I’ve claimed for some time that quantum computing can be realized on a single processor Von Neumann machine and published a paper explaining the basic intuition. All that is necessary is to represent information using sparse distributed codes (SDC) rather than localist codes. With SDC, all informational states (hypotheses) represented in a system (e.g., computer) are represented in physical superposition and therefore all such states are partially active in proportion to their similarity with the current most likely (most active) state. My Sparsey® system operates directly on superpositions, transforming the superposition over hypotheses at T into the superposition at T+1 in time that does not depend on the number of hypotheses represented (stored) in the system. This update occurs via passage of signals via a recurrent channel, i.e., a recurrent weight matrix. In addition to a serial (in time) updating of the superposition, mediated by the recurrent matrix, the system may also have an output channel (a different, non-recurrent weight matrix) that “taps” off, i.e., observes, the superposition at each T. Thus the system can generate a sequence of collapsed outputs (observations) which can be thought of as a sequence of maximum likelihood estimates, as well as continuously update the superposition (without requiring collapse).

This has led me to the following interpretation of the quantum theory of the physical universe itself.  Projecting a universe of objects in a low dimensional space, e.g., 3 dimensions, up into higher dimensional spaces, causes the average distance between objects to increase exponentially with the number of dimensions. (The same is true of sparse distributed codes living in a sparse distributed code space.) But now imagine that the objects in the low dimensional space are not point masses, but rather have extension. Specifically, let’s imagine that these objects are something like ball-and-stick lattices, or 3D graphs consisting of edges and nodes. The graph has extension in 3 dimensions, but is mostly just space.  Further, imagine that the graph edges simply represent forces between the nodes (and not constrained to be pairwise forces), where the nodes are the actual material constituents of objects (similar to how an atom is mostly space…and perhaps even a proton is mostly empty space).

Now suppose that the actual universe is of huge dimension, e.g., a million dimensions, or an Avogadro’s number of dimensions, but let’s stick with one million for simplicity. Furthermore, imagine that these are all macroscopic dimensions (as opposed to the Planck-scale rolled up dimensions of string theory). Now imagine that this million-D universe is filled with macroscopic “graph” objects.  They would have macroscopic extent on perhaps a large fraction or even all of those 1 million dimensions, but they would be almost infinitely sparse or diffuse, i.e., ghost-like, so diffuse that numerous, perhaps exponentially numerous such objects, could exist in physical superposition with each other, i.e., physically intermingled.  They could easily pass through each other.  But, as they did so, they would physically interact.

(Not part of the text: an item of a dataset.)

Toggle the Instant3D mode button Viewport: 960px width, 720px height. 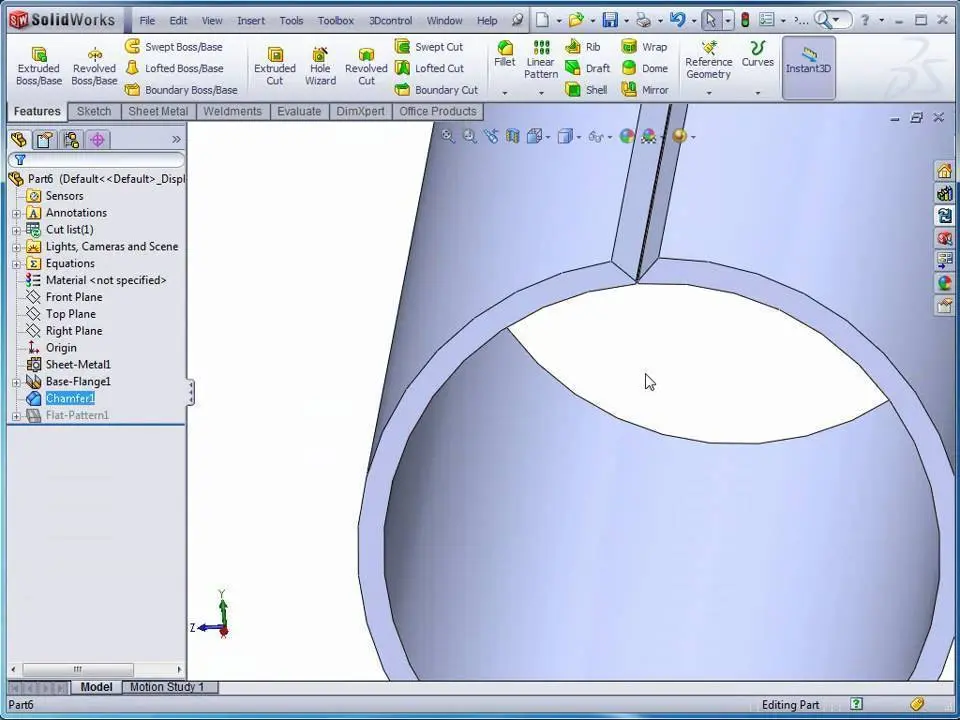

Suppose that we can consider two graphs to be similar in proportion to how many nodes they share in common. Thus two graphs that had a high fraction of their nodes in common might represent two similar states of the same object.

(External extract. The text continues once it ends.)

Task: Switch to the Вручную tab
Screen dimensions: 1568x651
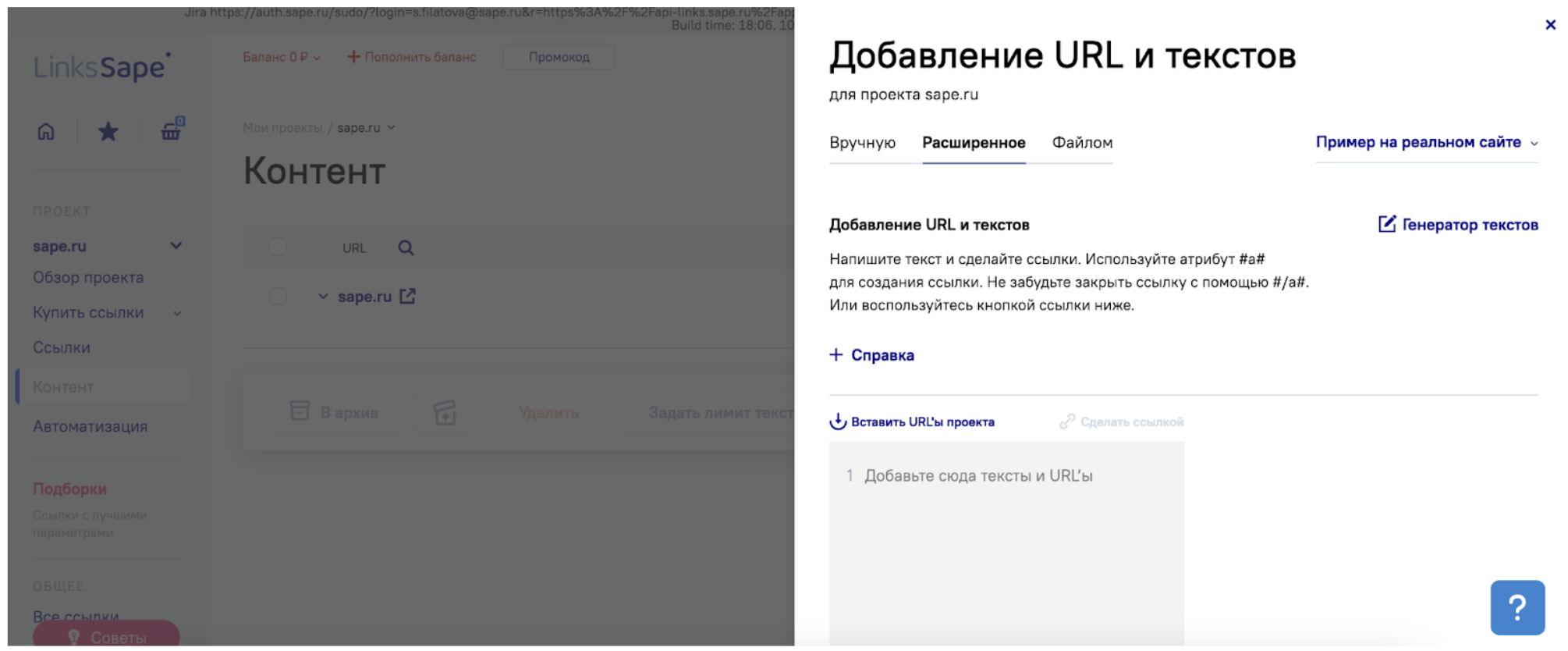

But suppose that instead of thinking of a single graph as representing a single object, we think of it as representing a collection of objects.  In this case, two graphs having a certain set of nodes in common (intersection), could be considered to represent similar world states in which some of the same objects are present and perhaps where some of the those objects have similar internal states and some of the inter-object relations are similar.  Suppose that such a graph, S, consisted of a very large number (e.g., millions) of nodes and that a tiny subset, for concreteness, say, 1000, of those nodes corresponded to the presence of some particular object x.  Then imagine another instance of the overall graph, S’, in which 990 of those nodes are present.  We could imagine that that might represent another state of reality in which x manifests almost identically as it did in the original instance; call that version of x, x‘.  Thus, if S was present, and thus if x was present, we could say that x‘ is also physically present, just with 990/1000 strength rather than with full strength.  In other words, the two states of reality can be said to be physically present, just with varying strength.  Clearly, there are an exponential number of states around x that could also be said to be partially physically present.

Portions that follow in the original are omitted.